**STORED RECORDS**
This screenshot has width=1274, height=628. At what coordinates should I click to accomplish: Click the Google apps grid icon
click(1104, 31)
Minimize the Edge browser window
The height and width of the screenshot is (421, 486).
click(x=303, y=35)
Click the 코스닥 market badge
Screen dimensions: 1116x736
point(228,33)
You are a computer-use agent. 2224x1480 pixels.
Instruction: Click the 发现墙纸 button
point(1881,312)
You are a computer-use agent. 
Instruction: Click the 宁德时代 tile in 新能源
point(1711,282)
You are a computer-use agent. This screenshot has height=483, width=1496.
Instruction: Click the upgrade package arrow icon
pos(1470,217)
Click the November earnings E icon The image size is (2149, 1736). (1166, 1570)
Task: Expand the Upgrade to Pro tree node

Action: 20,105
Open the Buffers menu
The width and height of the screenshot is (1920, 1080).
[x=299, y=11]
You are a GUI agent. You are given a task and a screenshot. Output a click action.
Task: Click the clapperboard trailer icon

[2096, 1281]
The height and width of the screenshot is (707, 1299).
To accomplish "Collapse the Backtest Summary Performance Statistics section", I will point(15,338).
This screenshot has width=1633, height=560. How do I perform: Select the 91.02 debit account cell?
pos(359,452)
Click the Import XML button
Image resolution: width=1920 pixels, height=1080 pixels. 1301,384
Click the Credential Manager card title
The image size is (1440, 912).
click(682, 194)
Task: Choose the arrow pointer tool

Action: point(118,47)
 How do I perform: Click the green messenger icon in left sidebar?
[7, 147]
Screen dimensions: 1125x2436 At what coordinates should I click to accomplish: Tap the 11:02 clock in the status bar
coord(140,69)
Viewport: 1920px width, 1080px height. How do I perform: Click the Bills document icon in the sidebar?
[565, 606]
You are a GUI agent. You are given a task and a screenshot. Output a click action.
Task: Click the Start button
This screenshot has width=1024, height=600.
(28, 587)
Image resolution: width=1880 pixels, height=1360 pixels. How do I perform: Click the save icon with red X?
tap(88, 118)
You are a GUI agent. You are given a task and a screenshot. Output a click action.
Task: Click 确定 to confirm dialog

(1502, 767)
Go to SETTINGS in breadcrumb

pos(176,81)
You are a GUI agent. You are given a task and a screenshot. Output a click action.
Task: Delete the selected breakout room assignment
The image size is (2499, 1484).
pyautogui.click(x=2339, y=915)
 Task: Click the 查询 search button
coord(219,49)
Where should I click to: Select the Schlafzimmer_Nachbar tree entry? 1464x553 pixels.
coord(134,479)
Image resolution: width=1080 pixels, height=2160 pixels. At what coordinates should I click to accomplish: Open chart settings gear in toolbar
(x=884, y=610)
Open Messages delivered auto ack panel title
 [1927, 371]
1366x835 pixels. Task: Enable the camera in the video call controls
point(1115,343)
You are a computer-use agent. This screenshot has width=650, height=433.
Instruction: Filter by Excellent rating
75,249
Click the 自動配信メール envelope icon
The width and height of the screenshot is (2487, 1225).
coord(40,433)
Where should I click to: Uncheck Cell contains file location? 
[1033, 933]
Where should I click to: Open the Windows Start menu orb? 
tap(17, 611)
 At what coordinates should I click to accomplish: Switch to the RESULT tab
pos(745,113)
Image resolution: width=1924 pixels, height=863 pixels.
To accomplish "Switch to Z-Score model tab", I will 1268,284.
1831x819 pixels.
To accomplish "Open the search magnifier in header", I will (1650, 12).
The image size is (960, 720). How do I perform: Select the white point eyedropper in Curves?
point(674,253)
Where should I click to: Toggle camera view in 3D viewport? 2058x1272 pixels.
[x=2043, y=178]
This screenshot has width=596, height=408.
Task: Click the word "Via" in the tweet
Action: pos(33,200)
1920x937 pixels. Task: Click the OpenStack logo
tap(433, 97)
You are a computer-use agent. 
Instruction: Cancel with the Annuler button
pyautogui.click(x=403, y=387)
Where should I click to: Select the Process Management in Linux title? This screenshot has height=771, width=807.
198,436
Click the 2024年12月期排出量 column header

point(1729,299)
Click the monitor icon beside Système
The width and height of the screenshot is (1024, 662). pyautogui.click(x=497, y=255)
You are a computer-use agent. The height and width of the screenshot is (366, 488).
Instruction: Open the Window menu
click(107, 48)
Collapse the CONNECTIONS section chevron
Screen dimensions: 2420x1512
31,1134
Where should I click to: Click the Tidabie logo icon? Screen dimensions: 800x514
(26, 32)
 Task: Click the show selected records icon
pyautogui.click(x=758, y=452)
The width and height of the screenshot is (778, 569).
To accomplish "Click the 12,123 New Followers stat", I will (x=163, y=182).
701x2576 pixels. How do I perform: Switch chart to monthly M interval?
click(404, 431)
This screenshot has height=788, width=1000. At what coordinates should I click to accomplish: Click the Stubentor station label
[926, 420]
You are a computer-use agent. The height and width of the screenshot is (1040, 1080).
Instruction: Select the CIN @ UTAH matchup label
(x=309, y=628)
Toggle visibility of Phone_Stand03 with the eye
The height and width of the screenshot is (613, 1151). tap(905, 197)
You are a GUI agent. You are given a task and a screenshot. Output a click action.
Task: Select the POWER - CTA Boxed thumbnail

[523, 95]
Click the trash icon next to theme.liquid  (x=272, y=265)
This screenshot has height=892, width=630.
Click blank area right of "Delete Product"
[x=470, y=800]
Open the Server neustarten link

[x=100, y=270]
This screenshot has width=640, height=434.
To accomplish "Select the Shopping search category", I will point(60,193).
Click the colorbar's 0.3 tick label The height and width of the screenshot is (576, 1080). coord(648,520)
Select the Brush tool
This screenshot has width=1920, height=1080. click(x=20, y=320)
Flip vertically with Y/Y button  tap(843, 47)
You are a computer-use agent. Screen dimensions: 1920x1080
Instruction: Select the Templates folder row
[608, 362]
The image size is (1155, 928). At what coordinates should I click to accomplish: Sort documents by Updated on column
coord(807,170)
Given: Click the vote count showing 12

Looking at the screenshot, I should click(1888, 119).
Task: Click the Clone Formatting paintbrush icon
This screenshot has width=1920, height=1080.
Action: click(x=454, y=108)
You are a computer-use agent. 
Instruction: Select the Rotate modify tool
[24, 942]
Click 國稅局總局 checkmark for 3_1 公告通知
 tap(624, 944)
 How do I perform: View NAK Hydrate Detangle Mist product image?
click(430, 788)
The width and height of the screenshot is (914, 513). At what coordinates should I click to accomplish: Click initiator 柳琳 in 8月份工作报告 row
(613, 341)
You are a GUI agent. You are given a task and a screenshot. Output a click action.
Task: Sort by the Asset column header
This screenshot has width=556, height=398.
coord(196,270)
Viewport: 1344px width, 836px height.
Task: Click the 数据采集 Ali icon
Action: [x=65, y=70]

**GIVEN EXERCISE**
Count the lines in the listing above that contain the string "resolution". Case matters. Give only the number.

**COMPLETE RESPONSE**
4